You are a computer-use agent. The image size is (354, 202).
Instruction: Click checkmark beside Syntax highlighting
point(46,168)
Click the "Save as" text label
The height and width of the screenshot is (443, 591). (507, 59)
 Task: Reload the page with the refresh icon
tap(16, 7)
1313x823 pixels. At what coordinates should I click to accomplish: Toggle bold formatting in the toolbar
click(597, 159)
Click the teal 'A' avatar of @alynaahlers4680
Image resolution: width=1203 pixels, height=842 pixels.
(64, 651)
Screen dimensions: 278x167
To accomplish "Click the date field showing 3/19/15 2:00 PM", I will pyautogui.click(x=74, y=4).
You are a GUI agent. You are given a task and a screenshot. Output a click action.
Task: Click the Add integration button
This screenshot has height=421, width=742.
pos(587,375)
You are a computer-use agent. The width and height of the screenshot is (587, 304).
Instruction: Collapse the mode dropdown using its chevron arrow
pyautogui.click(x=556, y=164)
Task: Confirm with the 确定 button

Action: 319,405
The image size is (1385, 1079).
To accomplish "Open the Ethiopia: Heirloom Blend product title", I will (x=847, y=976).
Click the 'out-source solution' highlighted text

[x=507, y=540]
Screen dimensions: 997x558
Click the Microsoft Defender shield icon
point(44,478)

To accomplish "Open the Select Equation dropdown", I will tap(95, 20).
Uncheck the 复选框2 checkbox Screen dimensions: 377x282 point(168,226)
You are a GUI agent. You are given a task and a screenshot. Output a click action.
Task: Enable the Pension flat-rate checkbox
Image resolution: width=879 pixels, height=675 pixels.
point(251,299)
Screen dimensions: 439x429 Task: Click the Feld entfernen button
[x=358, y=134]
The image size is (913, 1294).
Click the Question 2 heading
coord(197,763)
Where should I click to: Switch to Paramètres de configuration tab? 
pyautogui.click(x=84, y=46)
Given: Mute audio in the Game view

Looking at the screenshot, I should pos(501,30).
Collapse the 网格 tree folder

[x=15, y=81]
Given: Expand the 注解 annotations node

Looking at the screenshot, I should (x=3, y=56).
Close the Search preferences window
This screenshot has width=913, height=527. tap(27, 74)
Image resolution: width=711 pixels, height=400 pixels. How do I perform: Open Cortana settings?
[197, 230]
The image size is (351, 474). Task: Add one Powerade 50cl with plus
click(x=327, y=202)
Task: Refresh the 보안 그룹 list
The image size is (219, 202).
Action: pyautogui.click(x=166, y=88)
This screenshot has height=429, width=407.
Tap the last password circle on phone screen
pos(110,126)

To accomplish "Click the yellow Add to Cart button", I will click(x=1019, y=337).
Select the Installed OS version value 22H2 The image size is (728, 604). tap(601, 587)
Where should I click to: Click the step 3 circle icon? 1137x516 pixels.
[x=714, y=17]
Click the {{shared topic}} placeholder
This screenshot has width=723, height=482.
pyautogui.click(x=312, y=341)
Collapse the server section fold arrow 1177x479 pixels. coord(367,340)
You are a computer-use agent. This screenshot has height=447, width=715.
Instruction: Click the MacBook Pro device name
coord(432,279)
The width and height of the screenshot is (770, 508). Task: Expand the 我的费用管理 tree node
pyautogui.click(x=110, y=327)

---

### About this exercise
All lines of the data above must be returned exactly.

### Solution to this problem
You are a computer-use agent. The image size is (354, 202).
Instruction: Click checkmark beside Syntax highlighting
point(46,168)
Click the "Save as" text label
The height and width of the screenshot is (443, 591). (507, 59)
 Task: Reload the page with the refresh icon
tap(16, 7)
1313x823 pixels. At what coordinates should I click to accomplish: Toggle bold formatting in the toolbar
click(597, 159)
Click the teal 'A' avatar of @alynaahlers4680
Image resolution: width=1203 pixels, height=842 pixels.
(64, 651)
Screen dimensions: 278x167
To accomplish "Click the date field showing 3/19/15 2:00 PM", I will pyautogui.click(x=74, y=4).
You are a GUI agent. You are given a task and a screenshot. Output a click action.
Task: Click the Add integration button
This screenshot has height=421, width=742.
pos(587,375)
You are a computer-use agent. The width and height of the screenshot is (587, 304).
Instruction: Collapse the mode dropdown using its chevron arrow
pyautogui.click(x=556, y=164)
Task: Confirm with the 确定 button

Action: 319,405
The image size is (1385, 1079).
To accomplish "Open the Ethiopia: Heirloom Blend product title", I will (x=847, y=976).
Click the 'out-source solution' highlighted text

[x=507, y=540]
Screen dimensions: 997x558
Click the Microsoft Defender shield icon
point(44,478)

To accomplish "Open the Select Equation dropdown", I will tap(95, 20).
Uncheck the 复选框2 checkbox Screen dimensions: 377x282 point(168,226)
You are a GUI agent. You are given a task and a screenshot. Output a click action.
Task: Enable the Pension flat-rate checkbox
Image resolution: width=879 pixels, height=675 pixels.
point(251,299)
Screen dimensions: 439x429 Task: Click the Feld entfernen button
[x=358, y=134]
The image size is (913, 1294).
Click the Question 2 heading
coord(197,763)
Where should I click to: Switch to Paramètres de configuration tab? 
pyautogui.click(x=84, y=46)
Given: Mute audio in the Game view

Looking at the screenshot, I should pos(501,30).
Collapse the 网格 tree folder

[x=15, y=81]
Given: Expand the 注解 annotations node

Looking at the screenshot, I should (x=3, y=56).
Close the Search preferences window
This screenshot has width=913, height=527. tap(27, 74)
Image resolution: width=711 pixels, height=400 pixels. How do I perform: Open Cortana settings?
[197, 230]
The image size is (351, 474). Task: Add one Powerade 50cl with plus
click(x=327, y=202)
Task: Refresh the 보안 그룹 list
The image size is (219, 202).
Action: pyautogui.click(x=166, y=88)
This screenshot has height=429, width=407.
Tap the last password circle on phone screen
pos(110,126)

To accomplish "Click the yellow Add to Cart button", I will click(x=1019, y=337).
Select the Installed OS version value 22H2 The image size is (728, 604). tap(601, 587)
Where should I click to: Click the step 3 circle icon? 1137x516 pixels.
[x=714, y=17]
Click the {{shared topic}} placeholder
This screenshot has width=723, height=482.
pyautogui.click(x=312, y=341)
Collapse the server section fold arrow 1177x479 pixels. coord(367,340)
You are a computer-use agent. This screenshot has height=447, width=715.
Instruction: Click the MacBook Pro device name
coord(432,279)
The width and height of the screenshot is (770, 508). Task: Expand the 我的费用管理 tree node
pyautogui.click(x=110, y=327)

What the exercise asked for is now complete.